DEFENCE
Document 8

This extract from a document written in 1902 by Major-General Sir Edward Hutton (the Commander of the Military Forces of the Commonwealth) for the Minister for Defence (Sir John Forrest) highlights the kinds of concerns that motivated Australians to want to federate.

Focus questions
DeQ12 Why are there growing concerns about activity in waters surrounding Australia?
DeQ13 Why is Australia's welfare thought to be dependent on what happens in the Indian Ocean, Northern Pacific and China Sea?

DEFENCE CONCERNS IN 1902

…The last six years have witnessed a momentous change in the balance of power in the East. The rise of Japan into an armed power of the first magnitude; the acquisition of Port Arthur [China] by Russia; the occupation of the Philippines, and of Guam (Ladrone Islands) and Tutuila (Samoa) by the United States; and of the remaining Samoan Islands and part of New Guinea, by Germany; and the annexation of Madagascar as a colony by France are facts of the gravest significance to Australian interests. The transformation of the United States into an oversea Power by her acquisition of Porto Rico and the Philippines, the development of Japan, the evolution of China, the opening of a Panama Canal at an early date, and the movement of Russia towards a port in the India Ocean with her increasing interest in Persia, all point to the Indian Ocean, the Northern Pacific, and the China Sea as the probable scene of the future struggle for commercial supremacy. Australia cannot in such an eventuality remain unconcerned. It may be assumed, therefore, that Australia will determine not only to defend her soil, but to take steps also to defend those vast interests beyond her shores upon the maintenance of which her present existence and her future prosperity must so largely depend.

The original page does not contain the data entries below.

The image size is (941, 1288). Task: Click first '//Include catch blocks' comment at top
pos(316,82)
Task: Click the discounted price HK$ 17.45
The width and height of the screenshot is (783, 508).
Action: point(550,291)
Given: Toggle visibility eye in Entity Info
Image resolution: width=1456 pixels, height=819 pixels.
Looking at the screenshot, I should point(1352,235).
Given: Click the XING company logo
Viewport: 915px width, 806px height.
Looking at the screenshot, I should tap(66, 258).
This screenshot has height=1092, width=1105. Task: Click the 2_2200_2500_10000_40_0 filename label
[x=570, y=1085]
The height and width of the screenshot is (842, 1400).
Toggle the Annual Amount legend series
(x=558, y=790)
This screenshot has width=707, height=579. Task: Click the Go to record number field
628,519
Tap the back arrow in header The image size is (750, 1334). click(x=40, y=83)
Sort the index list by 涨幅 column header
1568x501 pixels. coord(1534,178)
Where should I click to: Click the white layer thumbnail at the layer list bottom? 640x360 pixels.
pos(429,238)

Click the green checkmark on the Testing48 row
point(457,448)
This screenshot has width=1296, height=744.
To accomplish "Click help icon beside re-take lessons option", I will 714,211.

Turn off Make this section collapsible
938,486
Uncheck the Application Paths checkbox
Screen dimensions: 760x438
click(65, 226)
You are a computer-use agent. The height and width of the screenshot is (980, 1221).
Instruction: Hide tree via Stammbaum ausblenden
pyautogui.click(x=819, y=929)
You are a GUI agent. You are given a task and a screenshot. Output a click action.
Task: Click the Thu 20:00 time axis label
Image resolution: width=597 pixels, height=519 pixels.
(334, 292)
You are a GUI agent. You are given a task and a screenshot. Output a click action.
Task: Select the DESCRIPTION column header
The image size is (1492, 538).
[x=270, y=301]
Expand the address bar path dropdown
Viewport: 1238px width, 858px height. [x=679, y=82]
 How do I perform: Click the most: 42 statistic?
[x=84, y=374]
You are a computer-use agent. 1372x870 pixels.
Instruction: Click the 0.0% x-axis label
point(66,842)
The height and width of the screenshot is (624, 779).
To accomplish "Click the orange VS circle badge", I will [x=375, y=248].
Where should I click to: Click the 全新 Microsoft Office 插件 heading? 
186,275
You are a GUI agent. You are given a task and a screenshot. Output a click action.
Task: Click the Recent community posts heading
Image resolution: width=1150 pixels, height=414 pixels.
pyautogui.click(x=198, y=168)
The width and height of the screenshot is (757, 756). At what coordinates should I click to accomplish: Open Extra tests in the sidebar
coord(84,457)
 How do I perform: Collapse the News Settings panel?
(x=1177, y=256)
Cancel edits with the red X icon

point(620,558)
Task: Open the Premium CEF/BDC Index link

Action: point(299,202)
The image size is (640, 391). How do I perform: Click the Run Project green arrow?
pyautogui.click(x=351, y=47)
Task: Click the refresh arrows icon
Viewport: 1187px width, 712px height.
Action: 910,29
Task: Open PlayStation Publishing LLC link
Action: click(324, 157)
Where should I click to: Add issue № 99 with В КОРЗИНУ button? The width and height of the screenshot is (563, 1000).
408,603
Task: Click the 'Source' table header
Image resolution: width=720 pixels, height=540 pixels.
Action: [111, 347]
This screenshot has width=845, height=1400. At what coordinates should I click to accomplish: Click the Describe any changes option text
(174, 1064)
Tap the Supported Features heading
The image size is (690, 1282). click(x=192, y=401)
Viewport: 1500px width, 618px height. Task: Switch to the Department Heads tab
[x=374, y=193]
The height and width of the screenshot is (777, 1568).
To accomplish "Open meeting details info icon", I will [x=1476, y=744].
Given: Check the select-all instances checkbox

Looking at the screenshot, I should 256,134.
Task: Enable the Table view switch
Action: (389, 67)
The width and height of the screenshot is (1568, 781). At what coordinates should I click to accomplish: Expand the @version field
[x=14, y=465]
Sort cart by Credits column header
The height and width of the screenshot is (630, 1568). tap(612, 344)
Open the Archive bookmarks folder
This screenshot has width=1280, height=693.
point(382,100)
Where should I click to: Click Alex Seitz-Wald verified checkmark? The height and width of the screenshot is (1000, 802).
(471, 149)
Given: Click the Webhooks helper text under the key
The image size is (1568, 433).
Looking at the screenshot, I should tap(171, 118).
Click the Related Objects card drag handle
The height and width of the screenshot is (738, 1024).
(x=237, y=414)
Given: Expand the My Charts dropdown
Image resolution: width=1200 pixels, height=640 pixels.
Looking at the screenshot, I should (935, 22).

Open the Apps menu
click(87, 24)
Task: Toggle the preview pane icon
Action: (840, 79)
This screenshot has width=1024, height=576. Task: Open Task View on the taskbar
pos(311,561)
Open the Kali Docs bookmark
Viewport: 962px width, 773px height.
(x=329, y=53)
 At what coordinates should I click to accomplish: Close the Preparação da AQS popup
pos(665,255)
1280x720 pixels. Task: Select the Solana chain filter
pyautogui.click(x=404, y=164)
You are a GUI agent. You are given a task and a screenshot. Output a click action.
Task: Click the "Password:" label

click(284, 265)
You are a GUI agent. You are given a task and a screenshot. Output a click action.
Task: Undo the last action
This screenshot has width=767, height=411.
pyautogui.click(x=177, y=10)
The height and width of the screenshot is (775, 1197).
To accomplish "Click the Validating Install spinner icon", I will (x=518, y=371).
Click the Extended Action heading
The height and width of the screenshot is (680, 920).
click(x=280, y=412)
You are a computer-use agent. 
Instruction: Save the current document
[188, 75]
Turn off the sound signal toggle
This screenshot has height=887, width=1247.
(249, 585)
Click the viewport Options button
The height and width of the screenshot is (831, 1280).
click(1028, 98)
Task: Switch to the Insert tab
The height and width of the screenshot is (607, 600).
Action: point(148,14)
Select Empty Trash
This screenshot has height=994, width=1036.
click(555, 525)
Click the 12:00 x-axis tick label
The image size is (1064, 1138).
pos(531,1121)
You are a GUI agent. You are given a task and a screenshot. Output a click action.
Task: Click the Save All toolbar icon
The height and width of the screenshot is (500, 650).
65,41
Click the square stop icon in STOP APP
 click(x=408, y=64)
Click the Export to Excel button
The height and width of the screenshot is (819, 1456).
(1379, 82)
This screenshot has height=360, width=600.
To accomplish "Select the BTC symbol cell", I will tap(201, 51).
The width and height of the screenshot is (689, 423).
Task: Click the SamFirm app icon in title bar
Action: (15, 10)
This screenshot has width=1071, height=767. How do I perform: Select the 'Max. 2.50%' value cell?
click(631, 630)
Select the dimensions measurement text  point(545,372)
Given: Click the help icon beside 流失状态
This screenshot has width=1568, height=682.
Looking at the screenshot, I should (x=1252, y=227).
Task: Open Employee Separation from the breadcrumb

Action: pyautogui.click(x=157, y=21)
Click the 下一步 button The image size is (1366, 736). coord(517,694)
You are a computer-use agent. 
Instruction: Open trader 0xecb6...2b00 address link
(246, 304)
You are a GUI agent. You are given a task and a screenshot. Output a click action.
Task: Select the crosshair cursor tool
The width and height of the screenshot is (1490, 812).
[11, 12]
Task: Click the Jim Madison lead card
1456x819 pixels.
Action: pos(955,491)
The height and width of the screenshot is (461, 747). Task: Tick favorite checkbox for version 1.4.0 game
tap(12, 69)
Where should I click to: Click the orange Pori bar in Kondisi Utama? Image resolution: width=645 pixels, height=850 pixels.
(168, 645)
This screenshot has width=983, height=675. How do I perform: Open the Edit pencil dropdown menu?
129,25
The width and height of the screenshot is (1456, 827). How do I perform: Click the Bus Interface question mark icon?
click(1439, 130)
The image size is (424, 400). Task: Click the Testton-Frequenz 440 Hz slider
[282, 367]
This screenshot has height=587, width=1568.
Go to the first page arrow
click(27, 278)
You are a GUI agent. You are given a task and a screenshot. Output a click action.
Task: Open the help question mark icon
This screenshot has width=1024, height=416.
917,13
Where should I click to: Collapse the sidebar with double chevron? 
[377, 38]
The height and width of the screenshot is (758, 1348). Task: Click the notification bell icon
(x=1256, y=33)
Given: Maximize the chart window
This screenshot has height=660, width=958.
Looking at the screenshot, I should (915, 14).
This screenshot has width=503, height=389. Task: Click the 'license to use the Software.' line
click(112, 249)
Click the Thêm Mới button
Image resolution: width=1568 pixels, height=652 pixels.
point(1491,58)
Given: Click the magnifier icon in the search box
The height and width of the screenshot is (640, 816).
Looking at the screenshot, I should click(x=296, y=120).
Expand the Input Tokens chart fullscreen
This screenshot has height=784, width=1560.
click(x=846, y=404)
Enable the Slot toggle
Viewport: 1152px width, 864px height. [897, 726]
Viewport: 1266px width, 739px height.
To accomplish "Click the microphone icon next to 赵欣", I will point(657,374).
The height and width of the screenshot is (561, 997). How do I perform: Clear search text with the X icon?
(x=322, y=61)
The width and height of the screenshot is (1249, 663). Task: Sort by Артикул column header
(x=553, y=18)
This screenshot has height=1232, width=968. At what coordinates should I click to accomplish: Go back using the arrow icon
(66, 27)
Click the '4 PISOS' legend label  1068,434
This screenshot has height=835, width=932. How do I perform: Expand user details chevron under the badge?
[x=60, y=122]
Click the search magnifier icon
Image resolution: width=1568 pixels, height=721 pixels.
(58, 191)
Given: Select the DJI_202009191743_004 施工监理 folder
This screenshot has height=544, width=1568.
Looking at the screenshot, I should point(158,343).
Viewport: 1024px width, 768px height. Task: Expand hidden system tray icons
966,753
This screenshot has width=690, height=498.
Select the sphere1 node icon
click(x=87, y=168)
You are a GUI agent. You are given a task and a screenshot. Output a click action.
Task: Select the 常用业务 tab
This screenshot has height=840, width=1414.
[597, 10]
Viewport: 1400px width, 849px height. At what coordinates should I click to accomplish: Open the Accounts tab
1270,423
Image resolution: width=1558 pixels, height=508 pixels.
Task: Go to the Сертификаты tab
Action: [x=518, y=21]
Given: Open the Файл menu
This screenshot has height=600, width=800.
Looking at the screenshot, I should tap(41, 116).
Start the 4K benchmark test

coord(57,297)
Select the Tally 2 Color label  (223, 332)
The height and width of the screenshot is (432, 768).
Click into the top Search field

Two factors, therefore, may be considered as governing the future organization and administration of the Military Forces of the Commonwealth, namely:-

  1. The defence of Australian soil.
  2. The defence of Australian interests wherever they may be threatened.

Extract from a minute by Major-General Sir Edward Hutton (Commanding the Military Forces of the Commonwealth) for the Minister for Defence (Sir John Forrest), 7 April 1902, cited in Gordon Greenwood & Charles Grimshaw (eds), Documents on Australian International Affairs 1901-1918, Thomas Nelson, Melbourne, 1977, p. 117.